Other notable additions were pesky forwards Jamal Mayers and Daniel Carcillo, who along with Montador and O’Donnell should provide much needed grit. Rookie center Marcus Kruger who was brought over from Sweden during the final weeks of 2011 should make the team, as may grinder Ben Smith who was called up from Rockford at the same time last year. Whether Kruger will be given a shot at 2nd line center is yet to be known, but the Blackhawks can fall back on the services of Patrick Sharp who has often filled that role during his previous 6 years in Chicago.
Chicago will look for a bounce back to previous norms from 2010 Norris Trophy winner Duncan Keith. The Hawks defense is deeper than it has been at any time in the previous decade and that should provide some relief for the league’s TOI leader. Brent Seabrook, always solid in a shutdown role, proved why he is also among the league’s top two-way defensemen with 48 points in 2011.

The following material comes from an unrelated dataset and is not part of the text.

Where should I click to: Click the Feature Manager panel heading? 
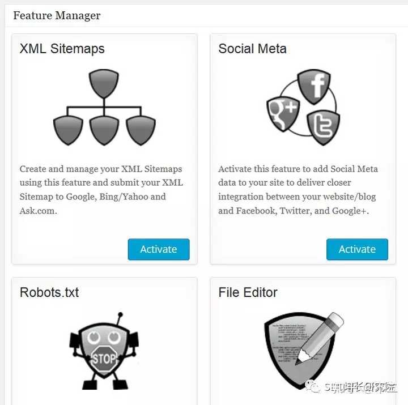57,15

With an elite and rested core, offensive firepower, a tougher defense that promises to still be among the league’s best in transition, and better overall depth, the Blackhawks should be favored to win the Central Division and be among the league’s top regular season teams. 110 points is well within reach, but this team wasn’t built primarily to complete for the regular season crown. The 2012 Blackhawks are a team that is retooled to handle the physical game that was often lacking last year and that is needed to go deep into the playoffs. How far they actually go is the million dollar question, but heading into the season their chances are as good as any – and better than most.